Here's a short video showing the rocking cut.


----------



## shipwright (Sep 27, 2010)

*Gene*, There's more info here including pics of the teeth. Yes they have bevels and cut with a knife like edge. .... almost no kerf.

I'll let someone else who knows how do the sharpening.

*Other Gene*, Yes I brought some back both from Bill and some I bought there.
Good memories for me too. ...


----------



## b2rtch (Jan 20, 2010)

Paul you should use a wood or rubber mallet on your hold fasts, if not they soon will be ruined by the steel hammer.
I have used a very similar saw back home in France.
They have no set at all but bevel and they work wonderfully well for veneer.


----------



## shipwright (Sep 27, 2010)

*Bert*, Thanks for the comment. I never thought of damaging forged steel with a steel hammer so I called tech support at Gramercy Tools and they agreed that I was unlikely to do any damage. If they were cast, I would never use a steel hammer. I do thank you for your concern and it probably isn't the best practice.
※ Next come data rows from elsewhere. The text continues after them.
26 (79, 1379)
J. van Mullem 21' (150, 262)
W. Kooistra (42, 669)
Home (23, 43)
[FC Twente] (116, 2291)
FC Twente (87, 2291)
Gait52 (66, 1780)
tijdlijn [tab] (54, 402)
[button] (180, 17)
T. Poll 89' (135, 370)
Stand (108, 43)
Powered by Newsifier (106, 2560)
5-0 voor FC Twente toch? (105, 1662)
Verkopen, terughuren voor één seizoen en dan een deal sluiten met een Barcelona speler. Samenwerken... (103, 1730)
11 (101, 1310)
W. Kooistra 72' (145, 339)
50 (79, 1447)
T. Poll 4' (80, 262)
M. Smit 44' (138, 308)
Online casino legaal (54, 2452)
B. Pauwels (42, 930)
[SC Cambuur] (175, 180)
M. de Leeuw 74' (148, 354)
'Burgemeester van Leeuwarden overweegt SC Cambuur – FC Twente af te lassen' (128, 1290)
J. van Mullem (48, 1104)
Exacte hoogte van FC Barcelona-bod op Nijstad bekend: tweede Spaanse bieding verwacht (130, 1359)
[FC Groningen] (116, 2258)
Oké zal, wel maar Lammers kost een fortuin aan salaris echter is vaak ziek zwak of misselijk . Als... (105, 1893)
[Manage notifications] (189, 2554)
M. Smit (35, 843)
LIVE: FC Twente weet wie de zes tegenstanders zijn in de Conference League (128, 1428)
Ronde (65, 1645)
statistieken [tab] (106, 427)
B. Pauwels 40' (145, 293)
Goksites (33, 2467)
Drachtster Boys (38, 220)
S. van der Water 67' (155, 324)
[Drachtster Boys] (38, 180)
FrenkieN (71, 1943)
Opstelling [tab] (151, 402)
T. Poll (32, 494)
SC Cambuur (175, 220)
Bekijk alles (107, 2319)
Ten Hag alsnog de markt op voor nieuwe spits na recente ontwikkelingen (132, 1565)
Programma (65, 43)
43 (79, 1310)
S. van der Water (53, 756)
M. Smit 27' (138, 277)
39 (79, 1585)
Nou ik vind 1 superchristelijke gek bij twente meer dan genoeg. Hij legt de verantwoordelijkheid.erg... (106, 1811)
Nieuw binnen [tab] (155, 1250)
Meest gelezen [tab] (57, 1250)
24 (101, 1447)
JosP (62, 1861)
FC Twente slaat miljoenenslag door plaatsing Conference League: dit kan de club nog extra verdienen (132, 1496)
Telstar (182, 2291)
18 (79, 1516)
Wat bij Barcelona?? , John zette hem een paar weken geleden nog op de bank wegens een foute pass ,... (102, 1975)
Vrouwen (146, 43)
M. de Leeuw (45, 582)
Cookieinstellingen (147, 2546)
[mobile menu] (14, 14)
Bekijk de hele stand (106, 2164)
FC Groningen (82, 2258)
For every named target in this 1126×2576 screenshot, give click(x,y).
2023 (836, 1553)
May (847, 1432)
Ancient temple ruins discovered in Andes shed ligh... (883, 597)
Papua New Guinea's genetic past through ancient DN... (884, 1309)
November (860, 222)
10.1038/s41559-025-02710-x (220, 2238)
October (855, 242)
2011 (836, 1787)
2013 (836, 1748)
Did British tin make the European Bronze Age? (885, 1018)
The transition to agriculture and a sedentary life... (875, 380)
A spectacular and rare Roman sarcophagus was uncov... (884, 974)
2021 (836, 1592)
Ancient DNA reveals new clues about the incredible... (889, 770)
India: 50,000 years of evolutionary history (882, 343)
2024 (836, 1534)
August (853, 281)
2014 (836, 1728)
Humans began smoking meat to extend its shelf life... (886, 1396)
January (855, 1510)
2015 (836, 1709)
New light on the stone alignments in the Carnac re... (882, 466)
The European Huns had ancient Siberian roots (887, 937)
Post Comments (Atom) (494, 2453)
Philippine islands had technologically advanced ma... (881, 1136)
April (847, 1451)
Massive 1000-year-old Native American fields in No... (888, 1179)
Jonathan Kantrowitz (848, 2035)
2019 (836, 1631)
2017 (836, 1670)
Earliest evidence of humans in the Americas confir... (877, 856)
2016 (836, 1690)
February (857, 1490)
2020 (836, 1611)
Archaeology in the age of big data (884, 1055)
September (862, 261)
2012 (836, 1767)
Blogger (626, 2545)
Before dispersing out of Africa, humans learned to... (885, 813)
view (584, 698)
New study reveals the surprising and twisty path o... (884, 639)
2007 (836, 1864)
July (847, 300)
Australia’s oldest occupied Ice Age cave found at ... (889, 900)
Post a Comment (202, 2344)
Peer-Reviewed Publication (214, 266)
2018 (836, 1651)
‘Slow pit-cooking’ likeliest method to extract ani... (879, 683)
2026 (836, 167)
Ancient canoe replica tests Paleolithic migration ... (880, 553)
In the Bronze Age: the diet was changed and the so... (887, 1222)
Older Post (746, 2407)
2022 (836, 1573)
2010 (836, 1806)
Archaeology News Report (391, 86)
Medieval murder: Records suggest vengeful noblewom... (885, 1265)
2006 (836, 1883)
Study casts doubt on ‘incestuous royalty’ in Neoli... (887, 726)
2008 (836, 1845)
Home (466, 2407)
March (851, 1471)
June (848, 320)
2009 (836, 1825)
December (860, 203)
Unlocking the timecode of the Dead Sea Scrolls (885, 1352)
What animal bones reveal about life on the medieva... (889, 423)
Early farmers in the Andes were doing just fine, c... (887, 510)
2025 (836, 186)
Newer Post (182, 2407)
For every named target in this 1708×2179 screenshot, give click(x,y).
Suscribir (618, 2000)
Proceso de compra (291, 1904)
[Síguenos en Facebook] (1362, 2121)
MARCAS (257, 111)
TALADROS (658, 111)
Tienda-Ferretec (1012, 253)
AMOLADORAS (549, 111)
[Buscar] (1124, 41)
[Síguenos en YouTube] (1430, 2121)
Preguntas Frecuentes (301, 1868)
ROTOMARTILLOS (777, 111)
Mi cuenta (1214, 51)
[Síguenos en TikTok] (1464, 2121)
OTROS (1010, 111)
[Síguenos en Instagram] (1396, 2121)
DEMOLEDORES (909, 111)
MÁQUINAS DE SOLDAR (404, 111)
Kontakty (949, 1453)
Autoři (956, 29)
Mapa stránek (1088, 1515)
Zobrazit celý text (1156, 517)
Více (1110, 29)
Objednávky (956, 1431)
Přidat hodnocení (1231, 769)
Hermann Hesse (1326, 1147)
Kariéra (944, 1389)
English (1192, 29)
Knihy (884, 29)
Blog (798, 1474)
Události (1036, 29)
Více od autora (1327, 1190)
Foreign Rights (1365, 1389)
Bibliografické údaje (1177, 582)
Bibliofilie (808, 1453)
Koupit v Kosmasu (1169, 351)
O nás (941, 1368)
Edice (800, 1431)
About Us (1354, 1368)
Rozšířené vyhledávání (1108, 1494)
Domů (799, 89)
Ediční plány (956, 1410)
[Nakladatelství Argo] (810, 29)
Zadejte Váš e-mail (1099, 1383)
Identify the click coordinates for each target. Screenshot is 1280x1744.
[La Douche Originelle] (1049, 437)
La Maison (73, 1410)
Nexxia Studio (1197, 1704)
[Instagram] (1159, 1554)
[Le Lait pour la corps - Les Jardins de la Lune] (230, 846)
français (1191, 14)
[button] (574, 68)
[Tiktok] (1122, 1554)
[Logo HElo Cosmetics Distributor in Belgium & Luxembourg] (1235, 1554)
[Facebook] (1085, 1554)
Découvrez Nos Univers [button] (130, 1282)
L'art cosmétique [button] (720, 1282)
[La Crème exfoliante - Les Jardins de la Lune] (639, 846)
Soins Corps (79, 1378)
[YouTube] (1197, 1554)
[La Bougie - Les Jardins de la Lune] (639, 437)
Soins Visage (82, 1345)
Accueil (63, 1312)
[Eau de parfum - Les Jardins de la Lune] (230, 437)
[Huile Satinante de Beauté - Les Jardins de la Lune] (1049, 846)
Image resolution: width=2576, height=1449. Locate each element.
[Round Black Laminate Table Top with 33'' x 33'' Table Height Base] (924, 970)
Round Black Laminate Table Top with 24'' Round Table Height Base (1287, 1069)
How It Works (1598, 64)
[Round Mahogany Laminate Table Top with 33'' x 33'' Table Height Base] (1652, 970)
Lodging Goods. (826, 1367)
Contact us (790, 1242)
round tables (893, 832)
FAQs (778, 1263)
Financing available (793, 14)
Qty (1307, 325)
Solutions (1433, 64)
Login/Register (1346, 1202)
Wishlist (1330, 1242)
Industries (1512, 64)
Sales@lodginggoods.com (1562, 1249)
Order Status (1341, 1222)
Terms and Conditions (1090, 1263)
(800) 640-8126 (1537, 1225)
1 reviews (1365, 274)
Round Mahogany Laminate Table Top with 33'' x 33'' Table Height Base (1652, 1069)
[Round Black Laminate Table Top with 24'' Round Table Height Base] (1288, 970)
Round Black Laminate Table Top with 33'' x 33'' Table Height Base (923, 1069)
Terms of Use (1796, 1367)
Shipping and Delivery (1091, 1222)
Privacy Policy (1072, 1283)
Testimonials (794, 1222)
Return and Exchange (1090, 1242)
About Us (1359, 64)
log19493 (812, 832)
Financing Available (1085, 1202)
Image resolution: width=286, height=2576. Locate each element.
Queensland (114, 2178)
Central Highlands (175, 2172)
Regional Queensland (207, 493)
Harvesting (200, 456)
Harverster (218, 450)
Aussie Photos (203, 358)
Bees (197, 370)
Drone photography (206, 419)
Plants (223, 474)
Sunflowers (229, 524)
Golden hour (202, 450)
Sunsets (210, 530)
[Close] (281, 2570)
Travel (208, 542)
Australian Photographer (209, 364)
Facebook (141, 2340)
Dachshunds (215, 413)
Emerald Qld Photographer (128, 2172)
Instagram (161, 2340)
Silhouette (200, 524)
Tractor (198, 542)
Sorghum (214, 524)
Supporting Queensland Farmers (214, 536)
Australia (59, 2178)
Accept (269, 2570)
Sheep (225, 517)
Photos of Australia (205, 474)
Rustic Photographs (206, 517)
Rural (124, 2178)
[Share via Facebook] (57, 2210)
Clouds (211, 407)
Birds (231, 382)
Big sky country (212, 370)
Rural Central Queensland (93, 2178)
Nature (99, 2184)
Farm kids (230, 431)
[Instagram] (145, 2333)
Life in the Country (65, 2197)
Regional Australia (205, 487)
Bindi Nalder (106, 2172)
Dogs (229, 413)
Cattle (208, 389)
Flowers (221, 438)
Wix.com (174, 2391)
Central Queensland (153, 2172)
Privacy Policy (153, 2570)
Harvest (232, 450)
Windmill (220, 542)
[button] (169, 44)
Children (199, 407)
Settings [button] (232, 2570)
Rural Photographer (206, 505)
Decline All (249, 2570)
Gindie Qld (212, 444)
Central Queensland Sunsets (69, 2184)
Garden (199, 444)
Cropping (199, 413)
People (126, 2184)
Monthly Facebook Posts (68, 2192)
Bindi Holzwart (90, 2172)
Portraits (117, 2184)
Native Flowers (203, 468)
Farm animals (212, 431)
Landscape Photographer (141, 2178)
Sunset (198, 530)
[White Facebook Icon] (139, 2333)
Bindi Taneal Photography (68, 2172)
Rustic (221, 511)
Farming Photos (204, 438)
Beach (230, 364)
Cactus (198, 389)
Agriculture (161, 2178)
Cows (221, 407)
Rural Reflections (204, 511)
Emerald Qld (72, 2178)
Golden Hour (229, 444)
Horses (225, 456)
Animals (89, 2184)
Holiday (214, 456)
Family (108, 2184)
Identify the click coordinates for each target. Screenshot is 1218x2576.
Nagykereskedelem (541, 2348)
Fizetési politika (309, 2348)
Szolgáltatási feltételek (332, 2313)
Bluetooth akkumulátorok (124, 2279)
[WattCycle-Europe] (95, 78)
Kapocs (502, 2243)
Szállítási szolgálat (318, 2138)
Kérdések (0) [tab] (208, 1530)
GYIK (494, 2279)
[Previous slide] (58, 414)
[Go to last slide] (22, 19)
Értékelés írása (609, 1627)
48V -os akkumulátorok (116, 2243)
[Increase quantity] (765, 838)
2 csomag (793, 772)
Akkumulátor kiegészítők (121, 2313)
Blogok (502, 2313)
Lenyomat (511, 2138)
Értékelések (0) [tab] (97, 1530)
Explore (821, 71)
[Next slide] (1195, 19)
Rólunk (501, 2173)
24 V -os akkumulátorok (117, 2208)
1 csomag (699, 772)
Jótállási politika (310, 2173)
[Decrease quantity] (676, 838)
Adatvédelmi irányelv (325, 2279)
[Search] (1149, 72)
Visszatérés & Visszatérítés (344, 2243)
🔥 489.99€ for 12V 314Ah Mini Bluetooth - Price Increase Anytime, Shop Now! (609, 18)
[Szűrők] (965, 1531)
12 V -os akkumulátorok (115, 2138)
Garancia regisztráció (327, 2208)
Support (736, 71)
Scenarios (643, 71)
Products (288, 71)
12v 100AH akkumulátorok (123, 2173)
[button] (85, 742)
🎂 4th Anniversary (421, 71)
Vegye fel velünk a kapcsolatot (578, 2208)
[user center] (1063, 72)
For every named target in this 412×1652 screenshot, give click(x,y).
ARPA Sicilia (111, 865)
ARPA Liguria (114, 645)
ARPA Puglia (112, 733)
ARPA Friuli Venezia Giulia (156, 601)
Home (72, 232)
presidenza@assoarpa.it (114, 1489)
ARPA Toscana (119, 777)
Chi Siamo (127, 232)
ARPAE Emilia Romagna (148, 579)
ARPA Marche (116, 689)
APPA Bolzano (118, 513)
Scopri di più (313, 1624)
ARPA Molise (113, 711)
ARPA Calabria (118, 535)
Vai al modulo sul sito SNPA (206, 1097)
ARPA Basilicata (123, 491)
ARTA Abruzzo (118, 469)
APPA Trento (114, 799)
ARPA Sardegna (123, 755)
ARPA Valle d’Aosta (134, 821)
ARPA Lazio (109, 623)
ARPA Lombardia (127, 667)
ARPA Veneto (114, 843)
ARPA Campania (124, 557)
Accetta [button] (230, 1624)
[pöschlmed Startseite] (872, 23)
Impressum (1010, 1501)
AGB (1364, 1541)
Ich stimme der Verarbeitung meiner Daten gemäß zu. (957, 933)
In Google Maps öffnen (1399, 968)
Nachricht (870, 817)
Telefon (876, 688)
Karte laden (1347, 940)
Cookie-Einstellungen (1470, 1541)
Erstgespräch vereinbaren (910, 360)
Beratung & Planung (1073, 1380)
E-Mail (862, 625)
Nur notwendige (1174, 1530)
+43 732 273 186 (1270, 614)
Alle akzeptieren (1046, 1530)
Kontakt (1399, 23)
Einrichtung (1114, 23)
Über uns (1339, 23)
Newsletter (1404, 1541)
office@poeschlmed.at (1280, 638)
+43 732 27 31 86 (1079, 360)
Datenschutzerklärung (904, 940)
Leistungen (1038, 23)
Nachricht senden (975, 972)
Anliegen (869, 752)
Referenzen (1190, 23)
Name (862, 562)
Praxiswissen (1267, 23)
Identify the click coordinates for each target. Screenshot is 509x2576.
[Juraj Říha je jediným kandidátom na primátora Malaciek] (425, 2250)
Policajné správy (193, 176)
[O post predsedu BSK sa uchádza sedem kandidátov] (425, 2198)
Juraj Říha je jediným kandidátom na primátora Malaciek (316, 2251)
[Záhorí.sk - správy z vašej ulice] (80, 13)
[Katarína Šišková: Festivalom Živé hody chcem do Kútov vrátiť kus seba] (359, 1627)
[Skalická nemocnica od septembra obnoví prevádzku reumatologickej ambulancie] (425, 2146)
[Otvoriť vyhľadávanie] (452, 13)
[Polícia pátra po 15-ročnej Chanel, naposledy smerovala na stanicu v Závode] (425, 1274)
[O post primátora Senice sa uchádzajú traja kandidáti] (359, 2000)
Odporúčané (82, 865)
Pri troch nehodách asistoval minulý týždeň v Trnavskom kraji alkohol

*James*, For cutting single thin veneers the advantage may not show up but where it does is when I am trimming stacks of veneers, sometimes very hard woods, to make packets for marquetry. I may be cutting several layers of macassar ebony or purpleheart on all four sides with a total of a up to a quarter inch. That would be very slow with a knife and is really easy with a good saw like this one.


----------



## Dusty56 (Apr 20, 2008)

One of the best and most thorough reviews I've seen so far on LJs : ) 
Great job and the in-use video was also very helpful : ) 
Thank you !


----------



## lumberjoe (Mar 30, 2012)

Thanks for the review. I bought the two cherries veneer saw and I can't say that I like it all that much. It is very difficult to do a rocking cut with it (for me anyway)


----------



## HarveyDunn (Aug 29, 2013)

I need to cut a bunch of 1/16" veneer. Any thought on whether this is the right saw for that, or whether I'd be better off with the larger one?


----------



## shipwright (Sep 27, 2010)

Absolutely get the "King Kong" model. I have it as well now and it works much better on thick veneer.
The nice thing is that for the additional price of the blade only you can have both. The King Kong leaves a little rougher edge on thin veneer, the French style lighter one is much better but the KK really comes into it's own in 1/16" veneer.


----------